L.A. District Seeks Bonds for Long List of Upgrades
Pushing to finish a massive construction and repair program for its overcrowded campuses, the Los Angeles Unified School District is asking voters to approve a multibillion-dollar bond measure on Tuesday, the third in seven years.
Measure R would provide $3.87 billion to add neighborhood schools, renovate and expand aging campuses, make room for full-day kindergarten classes, build charter schools, upgrade adult school facilities and build more preschool centers.
District officials estimate that it would add 49,000 classroom seats, helping to end long bus rides from overcrowded neighborhoods and put many multitrack, year-round schools back on a traditional calendar.

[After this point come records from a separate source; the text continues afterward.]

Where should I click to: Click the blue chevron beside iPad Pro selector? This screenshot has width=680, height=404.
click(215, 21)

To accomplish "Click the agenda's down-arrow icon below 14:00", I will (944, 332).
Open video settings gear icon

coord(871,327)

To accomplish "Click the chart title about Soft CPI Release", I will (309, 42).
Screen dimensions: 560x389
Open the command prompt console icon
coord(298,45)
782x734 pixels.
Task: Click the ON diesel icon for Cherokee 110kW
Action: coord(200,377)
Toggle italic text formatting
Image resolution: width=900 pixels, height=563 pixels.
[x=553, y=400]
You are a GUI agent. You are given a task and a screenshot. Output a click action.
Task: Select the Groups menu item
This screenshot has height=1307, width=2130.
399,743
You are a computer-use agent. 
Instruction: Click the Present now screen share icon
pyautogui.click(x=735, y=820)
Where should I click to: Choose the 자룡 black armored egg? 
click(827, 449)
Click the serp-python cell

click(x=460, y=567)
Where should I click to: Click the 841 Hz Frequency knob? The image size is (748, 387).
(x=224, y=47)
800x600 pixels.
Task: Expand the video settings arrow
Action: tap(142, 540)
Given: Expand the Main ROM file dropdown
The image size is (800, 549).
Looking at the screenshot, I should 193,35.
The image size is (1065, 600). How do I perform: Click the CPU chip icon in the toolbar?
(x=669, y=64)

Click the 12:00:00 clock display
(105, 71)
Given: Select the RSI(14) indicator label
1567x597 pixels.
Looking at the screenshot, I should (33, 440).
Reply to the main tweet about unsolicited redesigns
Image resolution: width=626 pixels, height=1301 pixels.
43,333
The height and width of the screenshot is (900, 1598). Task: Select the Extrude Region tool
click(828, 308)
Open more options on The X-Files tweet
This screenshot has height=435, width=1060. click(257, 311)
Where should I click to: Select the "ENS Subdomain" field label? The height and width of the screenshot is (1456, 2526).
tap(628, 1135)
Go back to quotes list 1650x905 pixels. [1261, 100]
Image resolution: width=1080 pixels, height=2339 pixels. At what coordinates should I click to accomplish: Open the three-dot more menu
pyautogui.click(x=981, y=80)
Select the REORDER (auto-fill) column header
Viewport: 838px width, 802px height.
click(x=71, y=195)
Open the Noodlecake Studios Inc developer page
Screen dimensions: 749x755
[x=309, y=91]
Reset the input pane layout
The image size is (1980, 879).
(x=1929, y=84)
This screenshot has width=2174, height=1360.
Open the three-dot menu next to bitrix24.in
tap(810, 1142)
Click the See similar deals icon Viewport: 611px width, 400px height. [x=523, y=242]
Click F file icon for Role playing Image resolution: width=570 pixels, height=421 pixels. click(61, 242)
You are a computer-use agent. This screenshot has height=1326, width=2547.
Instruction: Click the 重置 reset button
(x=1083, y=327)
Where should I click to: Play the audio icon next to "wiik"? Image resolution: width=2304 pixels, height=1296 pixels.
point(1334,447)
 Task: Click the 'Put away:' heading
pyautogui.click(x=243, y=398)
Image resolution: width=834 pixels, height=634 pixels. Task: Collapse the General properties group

Proponents say Measure R -- which needs 55% of the vote to pass -- would provide almost enough to finish a 10-year building program aimed at making up for three decades in which virtually no repairs or new school construction took place while the district’s student population swelled to nearly 750,000.
Measure R also would help the district continue its recent gains in student achievement, they say, by providing safe, modern facilities close to students’ homes. A professional facilities team has brought most projects in under budget recently, and a bond oversight committee has helped the district avoid the troublesome cost overruns that plagued projects from Measure BB in 1997.
Supporters, who have raised more than $1 million for their campaign, include many local elected officials, the League of Women Voters, the Los Angeles Chamber of Commerce, labor groups, United Teachers Los Angeles and the Mexican American Legal Defense and Educational Fund.
Opponents, including the Howard Jarvis Taxpayers Assn. and the United Organization of Taxpayers, say earlier bond measures already are overburdening taxpayers. They warn that projected increases in the student population might not materialize and say the district should use money from previous bond measures before asking for more.
They do not appear to have raised money for a campaign to defeat the measure.
Measure R would cost property owners as much as $60 per $100,000 of assessed property value annually. That would be in addition to the $100 per year per $100,000 in assessed value from two previous local school bond measures, the $2.4-billion BB and the $3.3-billion Measure K in 2002.